LA Squawk Box for Tuesday, May 19, 2026
LA leaders to take up proposal to delay $30 tourism wage past the 2028 Olympics, Nithya Raman unlocks $1.25M in matching funds, 41.18 zones in northeast Valley up for a vote, and more.
What’s happening today?
The Board of Supervisors is discussing how the new Ethics Commission at the county will be staffed up, and that has implications for how independent the body will be… The City Council last week started discussing a proposal that backpedals on a $30 minimum wage for airport and hotel workers that had been slated to go into effect by the 2028 elections. Council President Marqueece Harris-Dawson promised to convene again on that issue today, with a more fleshed out proposal… And buried in the same council meeting is Council member Imelda Padilla’s big beautiful motion to designate LAMC 41.18 anti-camping zones at 26 locations where she wants homeless encampments to be banned.
What just happened?
LA City Council member Nithya Raman, who entered the mayor’s race at the last minute in February, had little time to lose. Since then she has been able to catch up to other candidates quickly through a program that allows her campaign to raise money from LA residents giving no more than $257, and then get those donations matched six times with public dollars.
And Raman’s campaign just marked a milestone of unlocking $1.25 million in matching funds for her campaign, the maximum amount. The campaign characterized the result of what was a three-month sprint as “historic,” a description that Rob Quan, who advocated for and helped to write the current version of the city’s current matching funds program, agrees with. He said he has not seen any other candidate hit the maximum this quickly.
Quan said the goal of the city’s matching funds is to give people who aren’t part of the “normal establishment” a chance at running viable campaign.
When Raman unlocked a significant amount of matching funds back in April, she explained some of her motivations for why it was important for her to pursue the funds, telling The LA Reporter that she had “stepped into this race because I wanted to have a real conversation about what direction we were moving in as a city, one that I felt like it was essential for us to have.”
Quan also explained that the matching funds program helps shift candidates’ focus toward voters, so even when candidates like Mayor Karen Bass — who are squarely in the establishment — also qualify for matching funds, it still benefits the public.
“I would rather Karen Bass be focusing on her job and talking to voters instead of raising money from lobbyists,” Quan said.

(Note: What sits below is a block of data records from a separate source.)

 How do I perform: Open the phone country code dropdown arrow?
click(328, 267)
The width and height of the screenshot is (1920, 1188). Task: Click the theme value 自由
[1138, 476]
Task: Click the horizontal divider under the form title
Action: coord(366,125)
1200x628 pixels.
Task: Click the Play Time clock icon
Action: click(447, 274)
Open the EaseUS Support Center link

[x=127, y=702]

The process of qualifying for such funds can be tough, because donor information needs to be submitted properly, and there are inevitably donations that are rejected and have to be fixed by the campaigns. The donations also need to come from LA residents, so those donating from a different city could throw things off for campaigns. Some campaigns in the mayor’s race are indeed struggling to meet requirements to release the matching funds. While Rae Huang announced about two months ago that she had met the minimum threshold of small donations to qualify for the funds, that was just the start of the process. Those funds remain locked away as of earlier this week, as they work to meet reporting requirements. Spencer Pratt, who is also raising small donations to get the matching funds, also has not yet received a check.
Also on Monday, mayoral candidate Rae Huang announced an endorsement from Black Lives Matter’s Melina Abdullah. They met because of the People’s Budget LA, which is a survey that asks people where they want the city to prioritize public funds. Huang took part in a presentation to the City Council in 2020 that shared the results of the People’s Budget LA for that year.
Meanwhile, endorsements by Raman’s fellow progressives on the City Council — Eunisses Hernandez, Hugo Soto-Martinez and Ysabel Jurado — are going to Mayor Karen Bass, according to a story out today by The LA Times.